Da fare:
Traduci in inglese questa frase della recensione d'opera: «Il terzo basso, Giulio Mastrototaro, già buon Sciarrone nella Tosca che ha aperto questa stagione, è stato un po’ la rivelazione della serata, con una maiuscola interpretazione del complesso personaggio di Geronio: che lui ha proposto con proprietà di fraseggio e senza facili e farsesche sbracature da macchietta.»

Estratto della pagina:
━━━━━━━━━━━━━━━━━━━━━━━━━━━━━━

Il terzo basso, Giulio Mastrototaro,
già buon Sciarrone nella Tosca che ha aperto questa stagione, è stato un po’ la
rivelazione della serata, con una maiuscola interpretazione del complesso personaggio
di Geronio: che lui ha proposto con proprietà di fraseggio e senza facili e farsesche
sbracature da macchietta. Andò lo ha fatto pure cantare in platea (che non è
proprio il posto migliore per farsi... sentire) ma lui ha superato
brillantemente anche questa difficoltà.
Rosa Feola tornava in Scala dopo l’Elisir dello
scorso autunno, ed ha confermato quanto di buono emerso allora: la voce è calda
e senza sbavature, gli acuti ben portati; forse le note gravi sono da...

━━━━━━━━━━━━━━━━━━━━━━━━━━━━━━

Dati registrati:
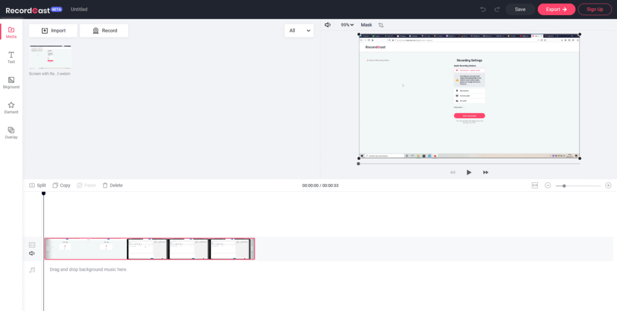Click the timeline zoom slider handle
This screenshot has height=311, width=617.
[564, 186]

━━━━━━━━━━━━━━━━━━━━━━━━━━━━━━

Esercizio svolto:
The third bass, Giulio Mastrototaro, already a fine Sciarrone in the Tosca that opened this season, was something of the revelation of the evening, with a superb interpretation of the complex character of Geronio, which he delivered with apt phrasing and without cheap, farcical, caricature-like excesses.